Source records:
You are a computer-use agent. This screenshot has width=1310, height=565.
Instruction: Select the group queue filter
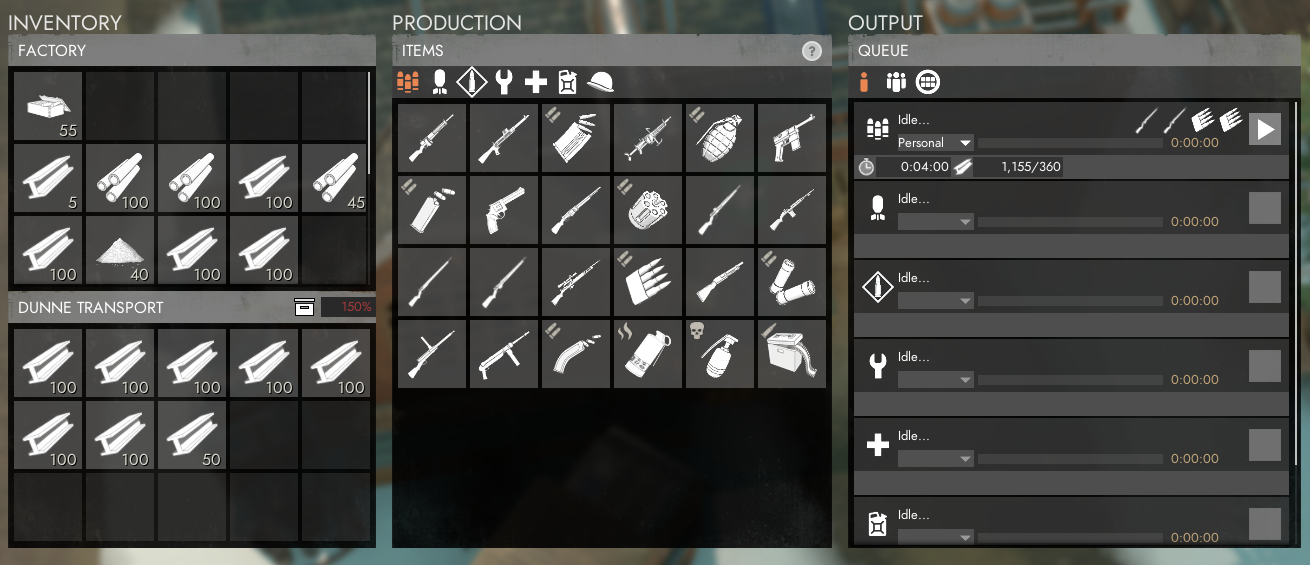[x=896, y=82]
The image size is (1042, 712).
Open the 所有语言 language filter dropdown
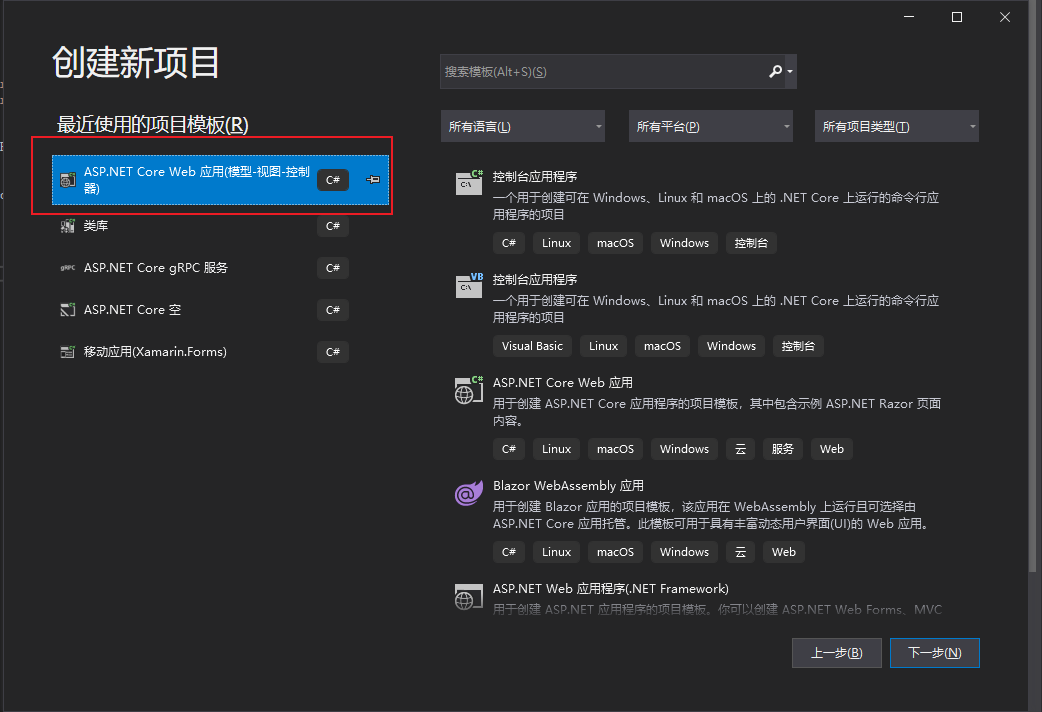coord(523,127)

▶ _Task prompt_: Please transcribe exactly the line containing "The image size is (1042, 712)." and every later line through the end of the records above, omitting pictures.

▶ _Reply to the exercise_:
The image size is (1042, 712).
Open the 所有语言 language filter dropdown
coord(523,127)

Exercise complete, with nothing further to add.